● 原文段落
※
前言:
上文对Leader节点处理非事务请求有过分析之后,本文就来看下真正的重头戏:事务请求的处理过程。
当然,有关于Leader的processor还是那些:PrepRequestProcessor -> ProposalRequestProcessor -> CommitProcessor -> ToBeAppliedRequestProcessor -> FinalRequestProcessor。我们直接来分析下其处理过程。
事务请求有很多,笔者挑一个比较典型的:create请求,其他类型请求都比较类似,不再赘述。
1.PrepRequestProcessor
public class PrepRequestProcessor extends ZooKeeperCriticalThread implements RequestProcessor {
protected void pRequest(Request request) throws RequestProcessorException {
request.hdr = null;
request.txn = null;
try {
switch (request.type) {
case OpCode.create:
CreateRequest createRequest = new CreateRequest();
pRequest2Txn(request.type, zks.getNextZxid(), request, createRequest, true);
break;
...
}
}
// 最终交由下一个processor处理
request.zxid = zks.getZxid();
nextProcessor.processRequest(request);
}
// 具体处理在这里
protected void pRequest2Txn(int type, long zxid, Request request, Record record, boolean deserialize)
throws KeeperException, IOException, RequestProcessorException
{
request.hdr = new TxnHeader(request.sessionId, request.cxid, zxid,
Time.currentWallTime(), type);
switch (type) {
case OpCode.create:
zks.sessionTracker.checkSession(request.sessionId, request.getOwner());
CreateRequest createRequest = (CreateRequest)record;
if(deserialize)
※
● 数据行
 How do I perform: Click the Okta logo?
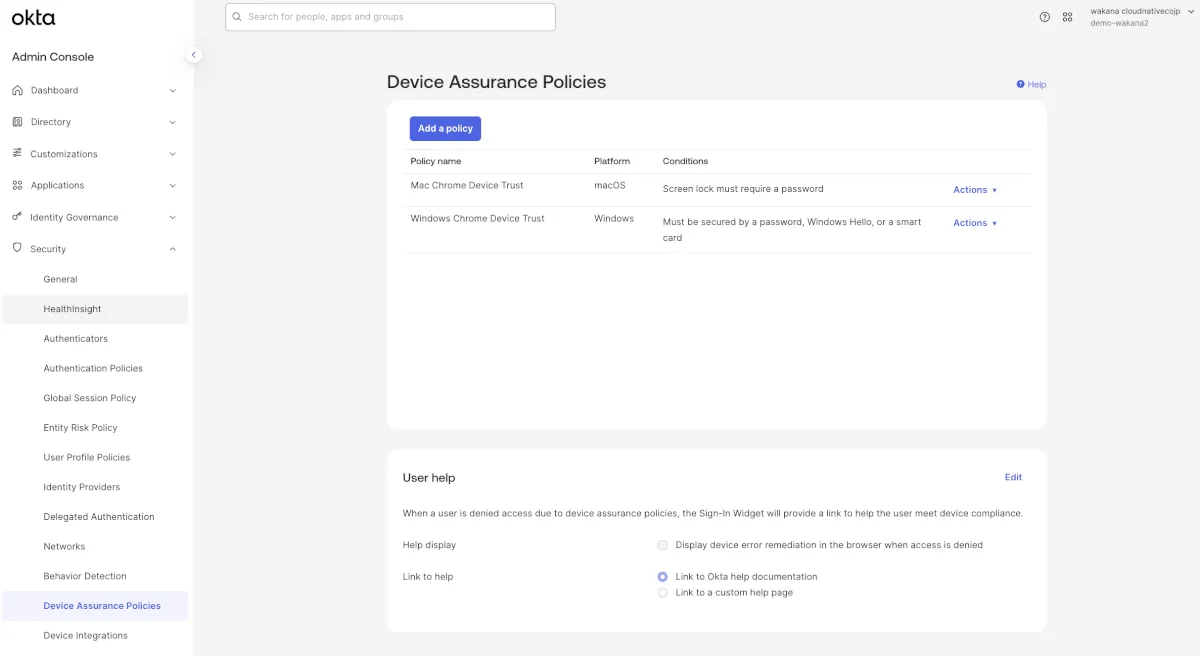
※
把上方原文段落里从“throws KeeperException, IOException, RequestProcessorException”到“if(deserialize)”之间的文字（首尾两处都包括在内）一字不差地重新键入。

● 本题输出
throws KeeperException, IOException, RequestProcessorException
{
request.hdr = new TxnHeader(request.sessionId, request.cxid, zxid,
Time.currentWallTime(), type);
switch (type) {
case OpCode.create:
zks.sessionTracker.checkSession(request.sessionId, request.getOwner());
CreateRequest createRequest = (CreateRequest)record;
if(deserialize)